Goal:
Recast the lines starting at the first line of the records and ending at the line containing "click(x=407, y=212)" as a JSON list of strings, one string per line, with blank lines left out.

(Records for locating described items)
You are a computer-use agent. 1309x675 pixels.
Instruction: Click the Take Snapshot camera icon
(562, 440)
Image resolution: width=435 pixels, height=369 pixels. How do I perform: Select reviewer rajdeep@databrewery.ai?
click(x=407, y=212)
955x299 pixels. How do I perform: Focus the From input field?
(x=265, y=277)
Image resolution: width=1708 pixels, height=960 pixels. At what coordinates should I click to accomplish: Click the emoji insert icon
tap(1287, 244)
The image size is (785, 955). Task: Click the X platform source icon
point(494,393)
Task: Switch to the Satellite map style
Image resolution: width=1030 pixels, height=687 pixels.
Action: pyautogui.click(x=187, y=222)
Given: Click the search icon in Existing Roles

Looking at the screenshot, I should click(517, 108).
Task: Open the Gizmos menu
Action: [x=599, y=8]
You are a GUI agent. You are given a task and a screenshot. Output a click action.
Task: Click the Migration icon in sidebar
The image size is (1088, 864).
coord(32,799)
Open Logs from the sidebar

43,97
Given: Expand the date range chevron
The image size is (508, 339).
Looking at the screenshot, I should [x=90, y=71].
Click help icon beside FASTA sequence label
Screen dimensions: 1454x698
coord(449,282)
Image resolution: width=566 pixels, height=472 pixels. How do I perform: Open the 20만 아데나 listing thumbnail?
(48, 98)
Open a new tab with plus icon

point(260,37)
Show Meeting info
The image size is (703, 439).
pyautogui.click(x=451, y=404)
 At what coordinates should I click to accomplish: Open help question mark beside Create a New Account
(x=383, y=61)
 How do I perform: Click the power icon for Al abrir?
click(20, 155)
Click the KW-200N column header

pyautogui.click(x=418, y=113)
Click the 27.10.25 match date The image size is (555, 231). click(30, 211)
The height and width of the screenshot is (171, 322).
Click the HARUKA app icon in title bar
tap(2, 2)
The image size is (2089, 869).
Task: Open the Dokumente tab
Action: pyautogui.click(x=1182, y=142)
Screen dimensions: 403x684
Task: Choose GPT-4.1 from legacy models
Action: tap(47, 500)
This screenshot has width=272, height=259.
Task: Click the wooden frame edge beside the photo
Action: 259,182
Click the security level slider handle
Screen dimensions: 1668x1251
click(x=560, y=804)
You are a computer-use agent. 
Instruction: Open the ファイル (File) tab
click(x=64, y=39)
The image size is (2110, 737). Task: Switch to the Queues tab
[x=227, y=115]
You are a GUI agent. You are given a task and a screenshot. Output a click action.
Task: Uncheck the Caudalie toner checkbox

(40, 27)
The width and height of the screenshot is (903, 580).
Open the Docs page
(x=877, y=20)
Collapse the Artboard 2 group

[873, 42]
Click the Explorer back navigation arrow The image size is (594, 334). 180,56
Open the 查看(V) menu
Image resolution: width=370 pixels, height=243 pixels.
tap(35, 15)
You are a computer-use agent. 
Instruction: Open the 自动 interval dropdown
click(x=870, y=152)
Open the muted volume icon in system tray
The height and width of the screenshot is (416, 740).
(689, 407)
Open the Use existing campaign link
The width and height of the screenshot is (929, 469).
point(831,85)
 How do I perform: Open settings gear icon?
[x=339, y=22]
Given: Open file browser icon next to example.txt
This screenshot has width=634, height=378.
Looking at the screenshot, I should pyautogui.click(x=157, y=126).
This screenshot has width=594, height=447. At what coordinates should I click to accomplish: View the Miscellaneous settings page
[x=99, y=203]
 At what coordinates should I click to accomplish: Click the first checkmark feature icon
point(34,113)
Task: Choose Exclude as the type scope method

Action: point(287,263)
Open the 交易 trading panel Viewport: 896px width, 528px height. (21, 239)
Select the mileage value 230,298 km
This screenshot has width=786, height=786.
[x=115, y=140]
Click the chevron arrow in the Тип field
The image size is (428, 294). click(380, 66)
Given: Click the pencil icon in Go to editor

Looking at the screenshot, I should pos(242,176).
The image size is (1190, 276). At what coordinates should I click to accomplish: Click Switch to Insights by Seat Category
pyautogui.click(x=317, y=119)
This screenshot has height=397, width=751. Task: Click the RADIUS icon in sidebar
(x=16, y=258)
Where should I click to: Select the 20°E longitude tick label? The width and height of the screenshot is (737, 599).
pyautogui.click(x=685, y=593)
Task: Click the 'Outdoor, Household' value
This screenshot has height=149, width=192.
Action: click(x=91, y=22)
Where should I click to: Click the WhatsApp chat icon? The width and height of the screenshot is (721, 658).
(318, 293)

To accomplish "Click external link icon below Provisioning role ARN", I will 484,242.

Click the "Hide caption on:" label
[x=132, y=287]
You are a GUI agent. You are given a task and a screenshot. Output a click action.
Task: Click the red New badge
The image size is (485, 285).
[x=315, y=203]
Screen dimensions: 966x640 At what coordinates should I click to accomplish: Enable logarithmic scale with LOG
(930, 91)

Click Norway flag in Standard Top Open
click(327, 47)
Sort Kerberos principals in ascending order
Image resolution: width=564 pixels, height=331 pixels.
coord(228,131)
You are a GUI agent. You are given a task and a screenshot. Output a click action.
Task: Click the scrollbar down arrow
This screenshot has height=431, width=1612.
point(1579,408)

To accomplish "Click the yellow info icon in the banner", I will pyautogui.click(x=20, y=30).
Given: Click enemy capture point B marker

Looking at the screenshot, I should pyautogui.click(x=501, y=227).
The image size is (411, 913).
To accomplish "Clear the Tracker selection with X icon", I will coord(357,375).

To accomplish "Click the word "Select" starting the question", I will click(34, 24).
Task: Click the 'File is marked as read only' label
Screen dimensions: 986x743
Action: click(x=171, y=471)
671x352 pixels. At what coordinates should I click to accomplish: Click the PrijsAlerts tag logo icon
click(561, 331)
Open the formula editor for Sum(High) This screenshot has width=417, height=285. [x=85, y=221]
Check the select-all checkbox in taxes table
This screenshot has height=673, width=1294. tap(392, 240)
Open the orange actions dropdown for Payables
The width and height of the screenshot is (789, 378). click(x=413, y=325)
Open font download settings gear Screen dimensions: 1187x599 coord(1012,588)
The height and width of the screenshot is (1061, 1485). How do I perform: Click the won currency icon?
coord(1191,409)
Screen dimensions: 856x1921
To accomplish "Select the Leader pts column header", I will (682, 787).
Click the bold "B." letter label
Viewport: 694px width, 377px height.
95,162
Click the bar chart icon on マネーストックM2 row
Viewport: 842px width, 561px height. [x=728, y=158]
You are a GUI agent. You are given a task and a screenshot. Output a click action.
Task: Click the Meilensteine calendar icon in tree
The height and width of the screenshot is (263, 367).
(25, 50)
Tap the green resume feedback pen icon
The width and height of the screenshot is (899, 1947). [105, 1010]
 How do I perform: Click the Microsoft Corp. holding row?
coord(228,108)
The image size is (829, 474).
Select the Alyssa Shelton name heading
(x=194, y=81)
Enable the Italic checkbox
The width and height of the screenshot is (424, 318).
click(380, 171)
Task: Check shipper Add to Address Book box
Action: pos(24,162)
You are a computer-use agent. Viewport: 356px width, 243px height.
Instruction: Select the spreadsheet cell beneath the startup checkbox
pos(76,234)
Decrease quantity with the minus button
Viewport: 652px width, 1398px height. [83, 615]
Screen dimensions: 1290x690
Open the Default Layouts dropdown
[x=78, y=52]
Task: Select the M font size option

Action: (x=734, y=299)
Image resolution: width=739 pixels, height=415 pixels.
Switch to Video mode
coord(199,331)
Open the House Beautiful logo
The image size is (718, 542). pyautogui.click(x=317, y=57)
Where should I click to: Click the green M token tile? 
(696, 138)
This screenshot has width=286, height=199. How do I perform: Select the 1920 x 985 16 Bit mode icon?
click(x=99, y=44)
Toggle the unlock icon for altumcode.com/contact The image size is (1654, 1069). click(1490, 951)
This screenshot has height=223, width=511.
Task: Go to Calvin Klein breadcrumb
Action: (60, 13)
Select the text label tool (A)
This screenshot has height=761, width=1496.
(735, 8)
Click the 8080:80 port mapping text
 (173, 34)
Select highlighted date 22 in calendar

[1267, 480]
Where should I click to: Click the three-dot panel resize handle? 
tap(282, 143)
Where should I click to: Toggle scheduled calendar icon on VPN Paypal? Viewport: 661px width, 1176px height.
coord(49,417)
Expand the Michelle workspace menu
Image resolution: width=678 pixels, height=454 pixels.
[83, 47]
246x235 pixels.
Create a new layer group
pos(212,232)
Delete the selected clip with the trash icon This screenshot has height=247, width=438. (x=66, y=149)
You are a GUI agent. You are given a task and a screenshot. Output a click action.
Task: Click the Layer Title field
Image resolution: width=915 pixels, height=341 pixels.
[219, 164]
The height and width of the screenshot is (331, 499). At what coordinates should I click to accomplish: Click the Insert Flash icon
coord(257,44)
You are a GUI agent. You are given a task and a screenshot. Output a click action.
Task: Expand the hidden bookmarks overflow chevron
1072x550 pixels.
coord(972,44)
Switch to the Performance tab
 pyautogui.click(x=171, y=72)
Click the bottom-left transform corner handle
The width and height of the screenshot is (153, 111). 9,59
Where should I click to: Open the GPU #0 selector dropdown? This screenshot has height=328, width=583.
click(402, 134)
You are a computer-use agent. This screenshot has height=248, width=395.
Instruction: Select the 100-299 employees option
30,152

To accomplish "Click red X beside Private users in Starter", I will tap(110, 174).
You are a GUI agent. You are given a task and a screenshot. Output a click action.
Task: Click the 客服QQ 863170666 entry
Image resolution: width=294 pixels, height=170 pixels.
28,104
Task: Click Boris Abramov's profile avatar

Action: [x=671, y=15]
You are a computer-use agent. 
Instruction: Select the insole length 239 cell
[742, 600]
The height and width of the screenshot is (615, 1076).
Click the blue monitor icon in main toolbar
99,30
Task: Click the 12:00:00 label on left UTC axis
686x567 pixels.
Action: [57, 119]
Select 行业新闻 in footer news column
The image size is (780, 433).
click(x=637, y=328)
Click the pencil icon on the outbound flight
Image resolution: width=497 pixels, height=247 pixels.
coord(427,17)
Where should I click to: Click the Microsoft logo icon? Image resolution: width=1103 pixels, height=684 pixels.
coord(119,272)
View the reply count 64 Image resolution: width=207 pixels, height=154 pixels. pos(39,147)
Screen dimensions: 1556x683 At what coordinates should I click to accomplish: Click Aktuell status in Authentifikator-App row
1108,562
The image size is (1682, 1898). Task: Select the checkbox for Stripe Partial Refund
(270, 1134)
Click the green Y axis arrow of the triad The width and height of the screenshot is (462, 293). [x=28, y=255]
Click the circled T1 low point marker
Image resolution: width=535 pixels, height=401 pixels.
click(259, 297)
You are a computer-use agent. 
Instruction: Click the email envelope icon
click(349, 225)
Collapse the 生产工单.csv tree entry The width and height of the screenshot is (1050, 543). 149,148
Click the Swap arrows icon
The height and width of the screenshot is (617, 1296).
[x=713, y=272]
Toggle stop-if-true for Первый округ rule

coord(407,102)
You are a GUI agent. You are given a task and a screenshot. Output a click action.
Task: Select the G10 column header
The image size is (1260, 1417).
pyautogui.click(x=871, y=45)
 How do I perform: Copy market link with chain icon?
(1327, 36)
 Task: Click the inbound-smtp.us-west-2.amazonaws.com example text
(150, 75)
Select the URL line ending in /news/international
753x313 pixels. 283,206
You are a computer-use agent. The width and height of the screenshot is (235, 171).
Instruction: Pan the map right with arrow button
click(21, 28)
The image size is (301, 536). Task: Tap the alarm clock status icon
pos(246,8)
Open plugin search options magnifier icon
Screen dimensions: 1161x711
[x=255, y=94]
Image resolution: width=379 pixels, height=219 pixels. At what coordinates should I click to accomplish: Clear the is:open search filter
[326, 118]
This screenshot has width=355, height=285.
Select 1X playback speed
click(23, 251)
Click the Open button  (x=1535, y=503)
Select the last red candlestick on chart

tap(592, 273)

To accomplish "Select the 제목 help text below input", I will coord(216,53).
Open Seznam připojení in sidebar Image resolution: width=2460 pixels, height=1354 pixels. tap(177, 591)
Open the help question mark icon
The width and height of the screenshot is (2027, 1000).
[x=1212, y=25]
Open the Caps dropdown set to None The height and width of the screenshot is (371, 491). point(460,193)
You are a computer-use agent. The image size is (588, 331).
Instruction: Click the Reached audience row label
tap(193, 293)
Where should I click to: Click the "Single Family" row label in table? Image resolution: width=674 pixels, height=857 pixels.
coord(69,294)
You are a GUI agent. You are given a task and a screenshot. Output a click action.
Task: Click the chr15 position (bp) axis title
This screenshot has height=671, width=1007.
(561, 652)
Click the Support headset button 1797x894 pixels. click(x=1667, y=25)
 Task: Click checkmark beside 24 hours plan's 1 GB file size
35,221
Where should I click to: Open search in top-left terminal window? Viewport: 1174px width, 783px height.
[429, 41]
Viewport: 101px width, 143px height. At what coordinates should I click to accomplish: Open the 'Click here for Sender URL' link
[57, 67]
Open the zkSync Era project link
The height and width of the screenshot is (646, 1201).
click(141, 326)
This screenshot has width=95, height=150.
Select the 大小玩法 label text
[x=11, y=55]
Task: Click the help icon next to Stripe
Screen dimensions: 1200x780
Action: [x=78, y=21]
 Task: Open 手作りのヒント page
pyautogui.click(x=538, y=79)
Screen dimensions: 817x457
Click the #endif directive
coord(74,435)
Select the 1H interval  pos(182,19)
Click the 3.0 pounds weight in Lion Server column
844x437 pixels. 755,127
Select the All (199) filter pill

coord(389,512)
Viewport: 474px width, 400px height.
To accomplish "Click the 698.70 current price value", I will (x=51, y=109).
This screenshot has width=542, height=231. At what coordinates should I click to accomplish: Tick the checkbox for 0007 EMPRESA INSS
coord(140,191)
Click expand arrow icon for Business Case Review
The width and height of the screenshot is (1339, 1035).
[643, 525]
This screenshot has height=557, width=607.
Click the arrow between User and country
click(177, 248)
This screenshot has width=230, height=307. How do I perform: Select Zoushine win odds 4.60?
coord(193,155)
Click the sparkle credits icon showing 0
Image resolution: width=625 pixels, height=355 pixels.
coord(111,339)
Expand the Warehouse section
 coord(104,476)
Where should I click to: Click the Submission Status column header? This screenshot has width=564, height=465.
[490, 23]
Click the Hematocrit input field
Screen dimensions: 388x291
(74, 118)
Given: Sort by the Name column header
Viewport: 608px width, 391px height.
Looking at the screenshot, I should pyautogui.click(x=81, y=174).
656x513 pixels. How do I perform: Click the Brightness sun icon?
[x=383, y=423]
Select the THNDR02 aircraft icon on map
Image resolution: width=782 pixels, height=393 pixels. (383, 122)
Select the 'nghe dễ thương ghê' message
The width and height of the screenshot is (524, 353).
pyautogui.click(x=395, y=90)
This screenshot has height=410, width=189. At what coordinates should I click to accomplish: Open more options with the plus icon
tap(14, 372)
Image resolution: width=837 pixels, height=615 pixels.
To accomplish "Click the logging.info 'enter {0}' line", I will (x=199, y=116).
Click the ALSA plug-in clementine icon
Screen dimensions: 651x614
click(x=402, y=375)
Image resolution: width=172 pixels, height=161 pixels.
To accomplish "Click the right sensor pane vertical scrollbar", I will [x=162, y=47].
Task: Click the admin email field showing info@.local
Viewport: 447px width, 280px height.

Response for this exercise:
[
  "You are a computer-use agent. 1309x675 pixels.",
  "Instruction: Click the Take Snapshot camera icon",
  "(562, 440)",
  "Image resolution: width=435 pixels, height=369 pixels. How do I perform: Select reviewer rajdeep@databrewery.ai?",
  "click(x=407, y=212)"
]